Never one to mince words, Russian Prime Minister Vladimir Putin has laid down his views on national security policy. Like all his other articles in the Russian press of late -- articles that have to substitute for the absent presidential debates -- his recent piece in the newspaper Rossiiskaya Gazeta (and excerpted on Foreign Policy.com) was, above all, a campaign statement. Like any leader facing an election (and one need only to look to the U.S. Republican presidential nominees for confirmation), he sought to portray himself as a staunch patriot ready to defend his country's national interest. Appearing on the eve of Defender of the Fatherland Day, his long piece also made a pitch for the votes of military members and workers in the defense industry. "There is always a temptation to solve one's problems at somebody else's expense," Putin wrote. But, he continued, "We should not tempt anyone by our weakness." Yet, Putin's article is more than electoral rhetoric; it is a plan that is already being implemented. The problem with it is that it rests on the pessimistic conclusion that, in the 21st century, Russia's national security will need to be protected, above all, from the United States.
There is no question that, in today's Russia, official anti-Americanism serves a useful domestic purpose. It seeks to discredit not just a few Russian liberals but the much more numerous anti-government protesters by portraying them as America's fifth column. There is no doubt either that the view of the United States as Russia's adversary reflects the legacy of the Cold War and, perhaps even more than that, the disappointment that followed the end of the 40-year confrontation, when Russia, having withdrawn its forces from a score of countries and slashed its military equipment purchases by 68 times in just one year (1992), turned itself into an international supplicant, living from one International Monetary Fund tranche to another. But there is also the fact that, at the beginning of each post-Soviet Russian presidency, the Kremlin leader reached out to his counterpart at the White House in an effort to strike an alliance with the United States, only to be brushed off.
Boris Yeltsin, in 1992, sought a formal alliance with Washington, only to be told, by George H.W. Bush, that with the Cold War over there was no need for new alliances anymore. When, however, the existing alliance, NATO, started to expand eastward, under Bill Clinton, Russia was only told not to worry. Rhetorically, the door was left open for Russia, but in reality Moscow's accession was never seriously considered. No wonder that Yeltsin's parting message to Clinton, in late 1999, was "never to forget, not for a minute," that Russia was still a nuclear superpower.

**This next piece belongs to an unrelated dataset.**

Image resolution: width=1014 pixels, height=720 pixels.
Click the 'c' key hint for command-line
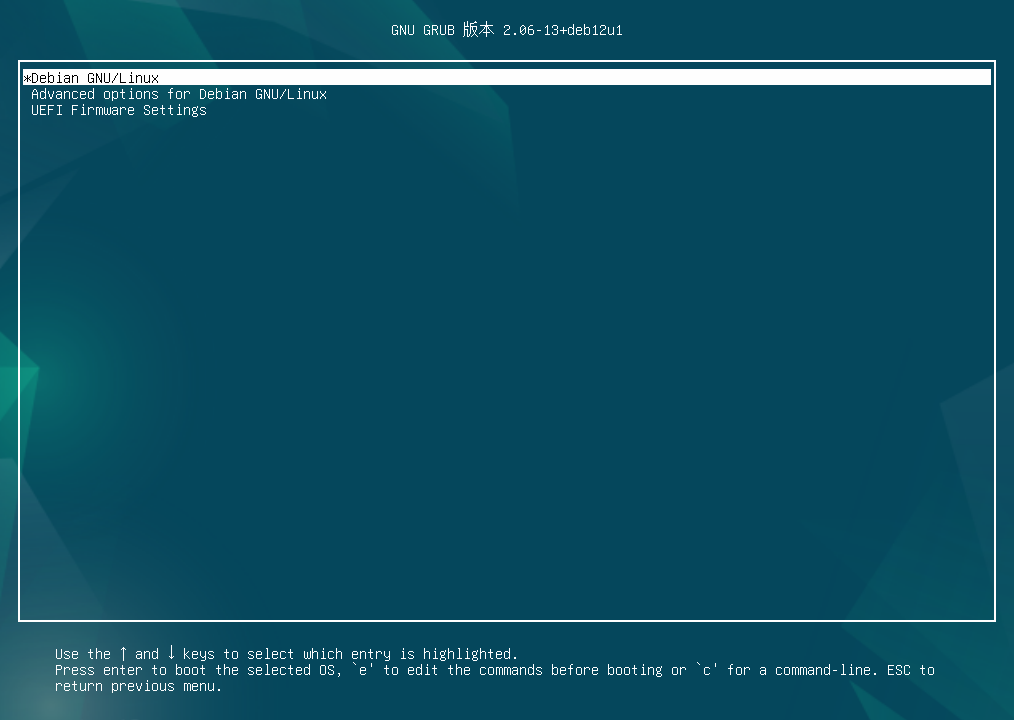click(x=707, y=670)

It is little mentioned these days that when Putin became president in 2000, he was determined to do what had eluded Yeltsin. Privately but very directly, he aspired to Russia's membership in NATO -- not to destroy it from the inside, as many readily suspected, but to cement the relationship with the United States, whose primacy Putin then was prepared to implicitly recognize. In the crucial first stage of the Afghanistan operation, Russia de facto became an ally of the United States. In an effort to build a strong security relationship with Washington, Putin chose not to respond to George W. Bush's unilateral withdrawal from the 1972 Anti-Ballistic Missile Treaty that Moscow had always regarded as a bedrock of strategic stability, and he tolerated a U.S. military presence in the former Soviet Central Asia and Georgia. From mid-2002, however, the Bush White House became focused on Iraq, and Russia was left lying by the wayside. Putin gave vent to his pent-up frustration five years later in his famous Munich speech in which he denounced the United States, whose power refused to "recognize any borders in this world."